Après l'inauguration de l'exposition « Méditerranée » en janvier au J1 du port de Marseille [lire Le Quotidien de l'Art du 14 janvier 2013], l'ouverture il y a une semaine du Musée des civilisations de l'Europe et de la Méditerranée (MuCEM), « Marseille Provence 2013 » poursuit l'exploration de son thème de prédilection, « la Méditerranée » avec le vernissage de la manifestation phare de l'été : le « Grand atelier du Midi ». Alignant les maîtres de la peinture moderne, de Cézanne à Matisse, en passant par Dalí, Picasso, Monet ou Bonnard, l'exposition manque pourtant cruellement de discours construit. Mettant les paysages du Midi à l'honneur, l'accrochage est censé affirmer le rôle joué par la lumière du Sud dans l'émergence et le développement de la peinture moderne. S'il est incontestable qu'Henri Matisse n'aurait jamais eu la révélation de la couleur pure et flamboyante au Cateau-Cambrésis, l'influence des collines provençales sur la naissance du cubisme et de la déconstruction de la vision « moderne » de Cézanne est bien moins convaincante. Il est indéniable que les modernes ont visité, ont aimé, ont peint le Sud, ce dont fait écho la manifestation, mais cette dernière ne montre cependant rien de nouveau.
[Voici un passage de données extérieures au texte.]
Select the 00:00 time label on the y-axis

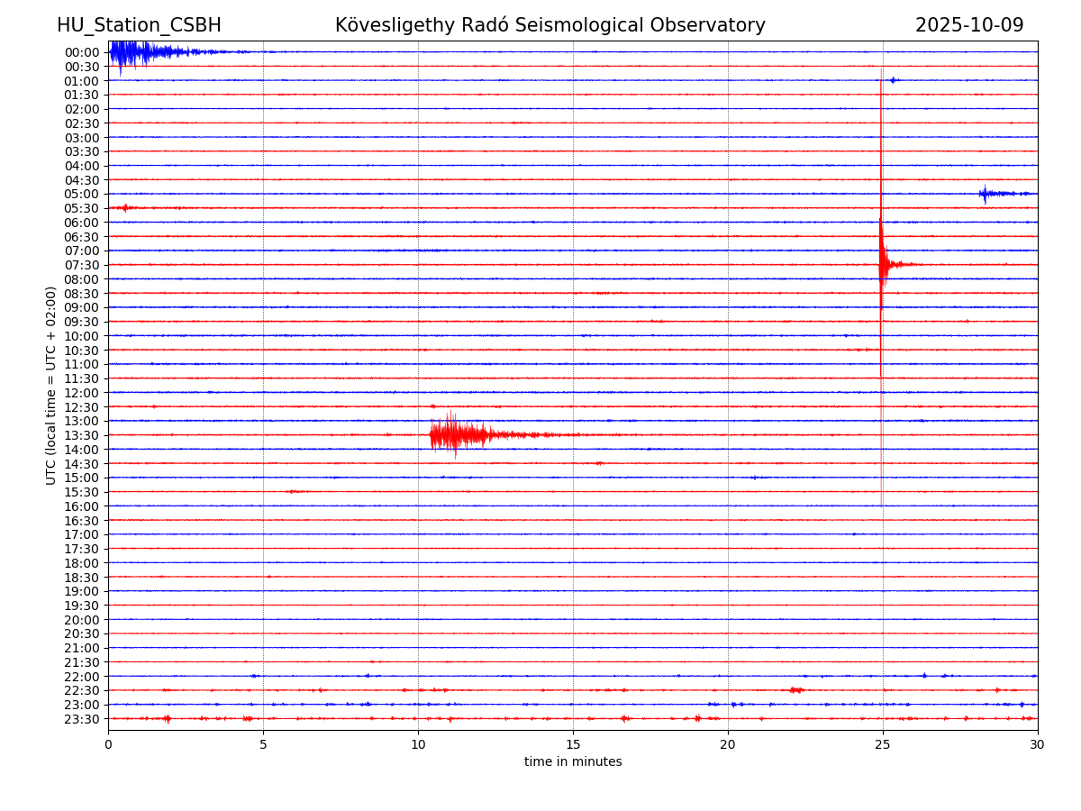point(82,52)
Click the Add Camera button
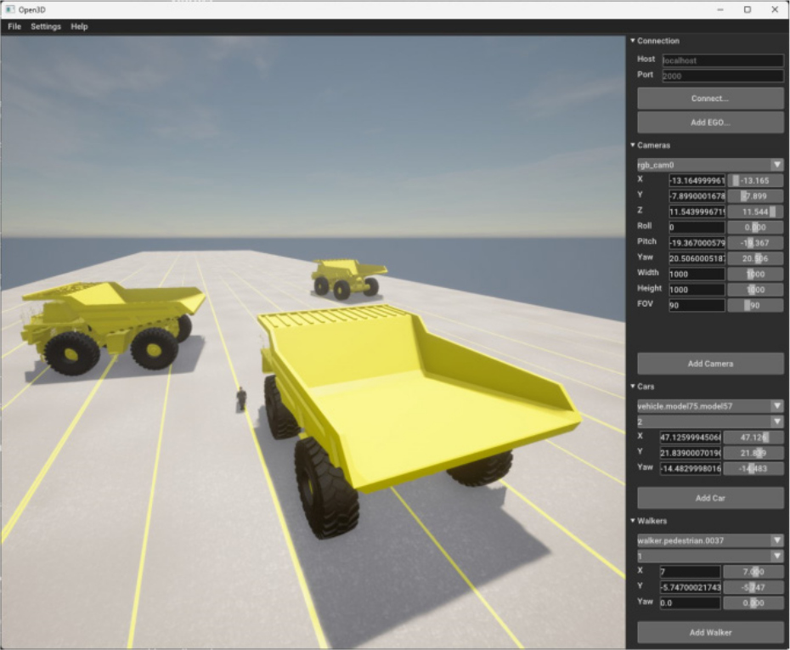The width and height of the screenshot is (790, 650). 710,364
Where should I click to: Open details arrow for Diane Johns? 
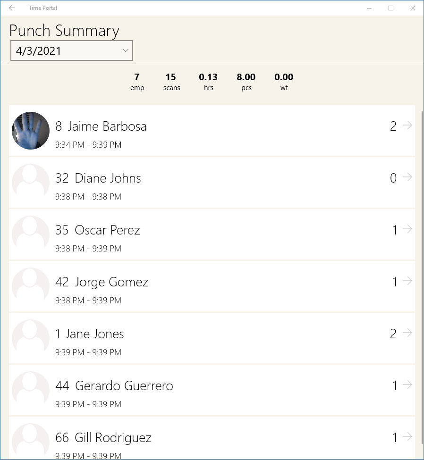[407, 177]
Répartie sur deux sites, l'exposition cherche à explorer au musée Granet, à Aix-en-Provence, « la lumière qui cisèle l'objet, qui aide à penser la forme », selon le commissaire, Bruno Ely, tandis que la couleur occupe le premier plan au palais Longchamp à Marseille - qui rouvre pour l'occasion après une vaste restauration de son bâtiment. Séparer la forme et le fond s'avère souvent artificiel, et la présente exposition n'échappe pas à la règle. Comment aborder la révolution pointilliste, évoquée à Marseille par de beaux exemples signés Paul Signac, ou l'art d'Henri-Edmond Cross, en séparant pureté de la couleur méridionale et division de la touche ? Par ailleurs, dans un Midi élargi à la Catalogne et au Maghreb, l'accrochage aixois étire la chronologie jusqu'aux années 1950 pour aborder l'évolution des formes picturales, de la touche énergique des impressionnistes aux compositions des premiers abstraits. L'accrochage est du coup très éclectique, les cimaises faisant se succéder les corps académiques d'Auguste Renoir, les baigneurs ciselés de Paul Cézanne, les premiers essais cubistes colorés de Georges Braque, les aplats matissiens (avec le très beau Marocain debout en vert du musée de l'Ermitage de Saint-Pétersbourg), la déconstruction à la Picasso (avec une toile inédite plus décorative qu'avant-gardiste, Village méditerranéen, 1937), mais aussi les excentricités méridionales de Dalí ou Joan Miró, les vues sombres de Marseille de Max Beckmann et les abstractions de Geer Van Velde ou André Masson.
Au final, ces deux présentations similaires par de nombreux aspects se démarquent davantage par la qualité de certaines toiles présentées (que ce soit la belle lumière de Claude Monet dans Sous les pins du Philadelphia Museum of Art, ou l'étonnant Nu debout aux cernes prononcés d'Henri Matisse prêté par la Tate Modern de Londres). La présentation reflète aussi l'ambiance amicale qui régnait alors entre les protagonistes de la peinture au tournant du XXe siècle. Les parallèles ménagés entre Renoir et Cézanne, entre Matisse, Manguin, Camoin et Marquet recréent l'univers d'émulation qui a fait, un temps, de Saint-Tropez ou de Collioure des capitales de l'art moderne.
Le grand atelier du midi, jusqu'au 13 octobre.
De Cézanne à Matisse, musée Granet, place Saint-Jean de Malte, 13100 Aix-en-Provence, tél. 04 42 52 88 32,
www.museegranet-aixenprovence.fr
Commissaire : Bruno Ely, directeur du musée Granet.
De Van Gogh à Bonnard, Palais Longchamp, 13004 Marseille, tél. 04 91 14 59 18, www.mp2013.fr/grand-atelier-du-midi Commissaire : Marie-Paule Vial, directrice du musée de l'Orangerie à Paris.